§ **Source**:
+ + + + +
Album Review: Snail Mail’s 'Valentine' is heartbreak at its prettiest

When Snail Mail released its debut album Lush in 2018, it took the indie world by storm. On the album, guitarist and singer-songwriter Lindsey Jordan, the frontwoman of the project, wailed of heartbreak and queer relationships over illustrious guitars and unforgettable melodies. 

Jordan made it her mission to stray away from the mopey, lo-fi style that floods the alternative scene today. With a wall of sound driven by layers of crunchy down strums making up her sound, her catalogue is reminiscent of her early alternative influences, such as Sonic Youth and My Bloody Valentine. 

While Jordan’s first album was sonically astonishing and lyrically introspective, there were still signs of an artist with maturing to do. Now, it seems as though that growth has been completed with the release of the project’s sophomore full-length LP, Valentine

The new album marks Jordan reaching for sounds beyond her guitar and exploring different styles than the one that skyrocketed her into indie stardom. 

From the release of the first two supporting singles, “Valentine” and “Ben Franklin,” one could tell that they were in for something different. The latter of the two shows, Jordan trading in her axes for synths over a danceable groove that sounds like it's straight off of an 80s disco hit. 

Diversity is really the name of the game for Jordan’s songwriting on this project as she weaves from post-punk banger to acoustic ballad to synth-pop anthem over the course of just 30 minutes. Songs like “Glory” and the title track that remind you of the typical Snail Mail sound contrast with emotional acoustic heartbreakers like “Light Blue” and “Mia.”
+ + + + +
§ **Data**:

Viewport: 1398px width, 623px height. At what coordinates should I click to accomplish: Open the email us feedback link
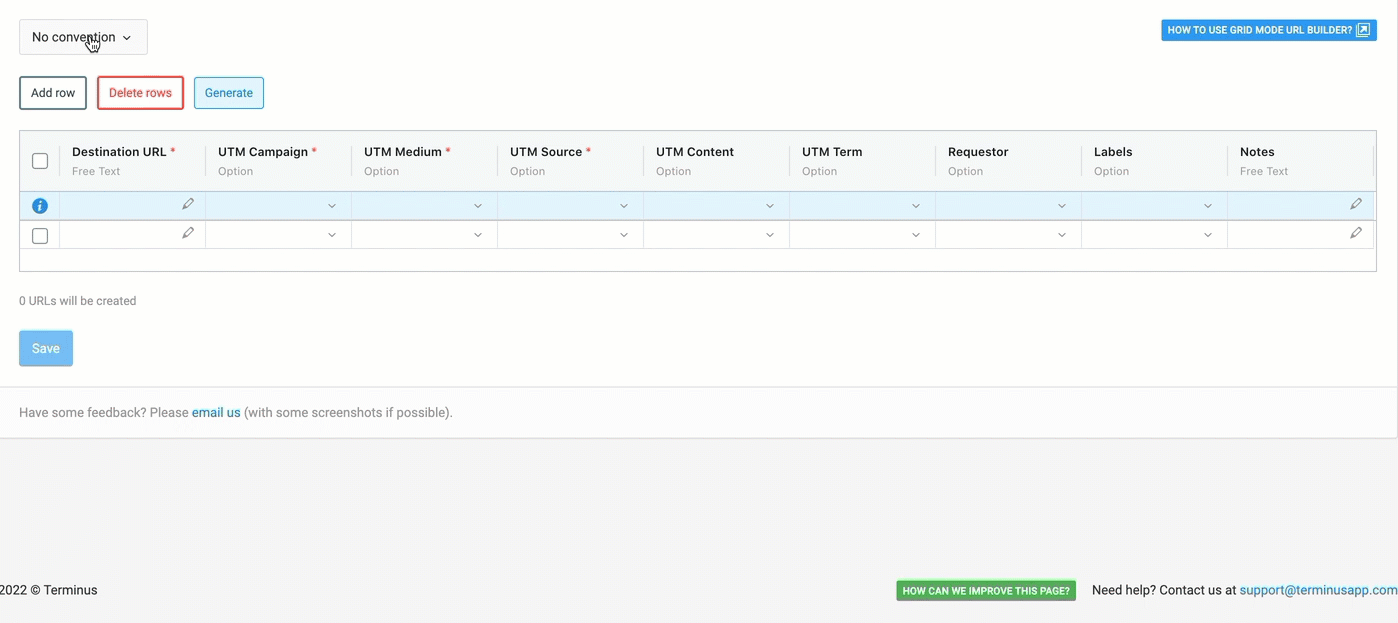coord(215,411)
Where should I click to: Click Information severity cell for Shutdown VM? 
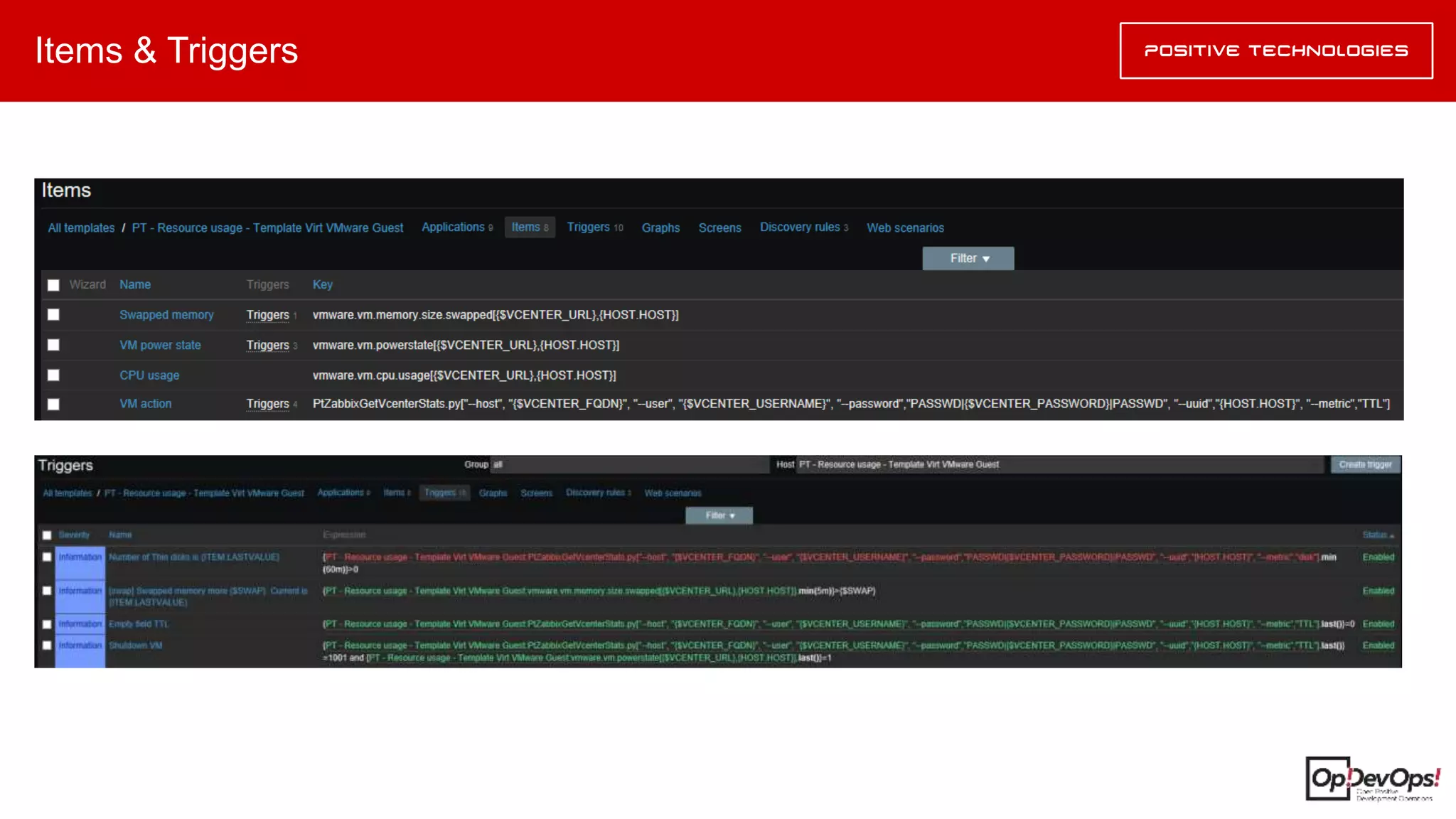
+ + + + +
§ **Exercise goal**: Pick up the review of Snail Mail's album Valentine after its final sentence and carry it on with a few more paragraphs.

§ **Task output**:
Not only does Jordan step outside of her comfort zone sonically, but also lyrically. On this album, it sounds as if Jordan has really found her voice as a songwriter. This album is really about heartbreak and obsession. While further covering themes she had touched upon in her first album, Jordan shows that she is more comfortable writing about deeper and darker topics.

Jordan’s maturation as a songwriter shows on the song “Headlock,” which at first sounds welcoming and poppy. However, the track actually sees Jordan explaining being so caught up in a lost love to the point of wanting to die: “Thought I’d see her when I died / Filled the bath up with warm water / Nothing on the other side.” 

Overall, Snail Mail’s experimentation with new musical styles and even more introspective lyrics makes for one of the most exciting and progressive indie records of the year. Valentine is an absolute must-listen for fans of any type of music. 

With that being said, here are some of the stand out tracks:

Valentine

The title track and leading single of the album is a thesis statement for the direction that Jordan wanted to go in on this project. At some points, it's gentle and dark before it briefly picks up with a blast of energy for the chorus. 

The song sees Jordan confused as to why her lover left her despite how much she adores her: “Now I can’t hate you / I ruined me for you / Blame me if you need to / But I adore you.” 

Forever (Sailing)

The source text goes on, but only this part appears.